» **Short task 1**: In the Global Accessibility Awareness Day post, which screen reader software did the three colleagues use to navigate the demonstration websites?
» **Short task 2**: Repeat the part of the Global Accessibility Awareness Day post starting with "One of the goals" and going on through "screen reader software.".

In previous posts, we highlighted how digital accessibility is vital and legally required for businesses and how to address it for your specific industry. Today, we’re joining in the celebration of Global Accessibility Awareness Day (GAAD), an annual event that raises awareness of the need for digital access and inclusion for people with disabilities.
One of the goals of GAAD is to get designers, developers, usability professionals, and others to experience accessibility issues firsthand so they have a greater appreciation for the needs of disabled users. For example, most of us don’t realize the difficulties blind or visually impaired people face when using screen readers, so it’s enlightening to experience how they work—or don’t work—in person.
In that spirit, we asked three of our colleagues here at Trellist to close their eyes and try to navigate a pair of demonstration websites using the JAWS screen reader software.
Watch their experiences in the video below:
While visually similar, the “before remediation” and “after remediation” sites had significant accessibility differences. Once our colleagues closed their eyes and tried to navigate the “before” site by sound, they were immediately frustrated by missing headings, missing alt text, and unlabeled graphics. These bogged down the screen reader and made it hard for users to understand exactly what the screen was showing them and what actions to take.

» **Stored data**:
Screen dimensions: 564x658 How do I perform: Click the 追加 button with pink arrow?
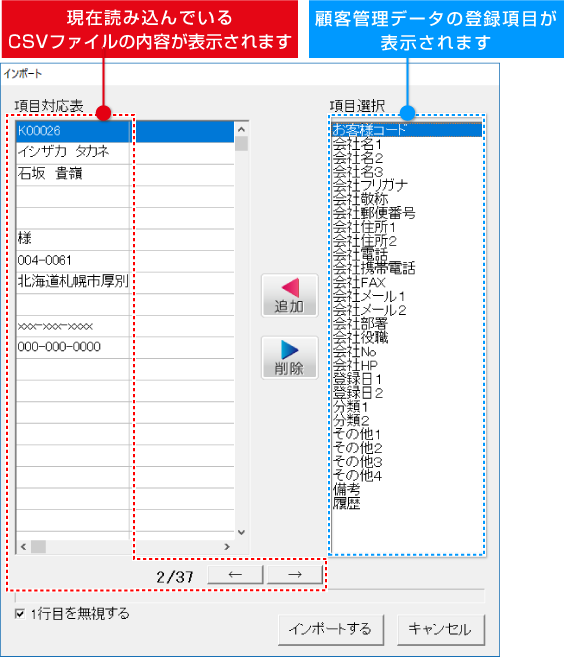(290, 295)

» **Exercise response 1**: The JAWS screen reader software.

» **Exercise response 2**:
One of the goals of GAAD is to get designers, developers, usability professionals, and others to experience accessibility issues firsthand so they have a greater appreciation for the needs of disabled users. For example, most of us don’t realize the difficulties blind or visually impaired people face when using screen readers, so it’s enlightening to experience how they work—or don’t work—in person.
In that spirit, we asked three of our colleagues here at Trellist to close their eyes and try to navigate a pair of demonstration websites using the JAWS screen reader software.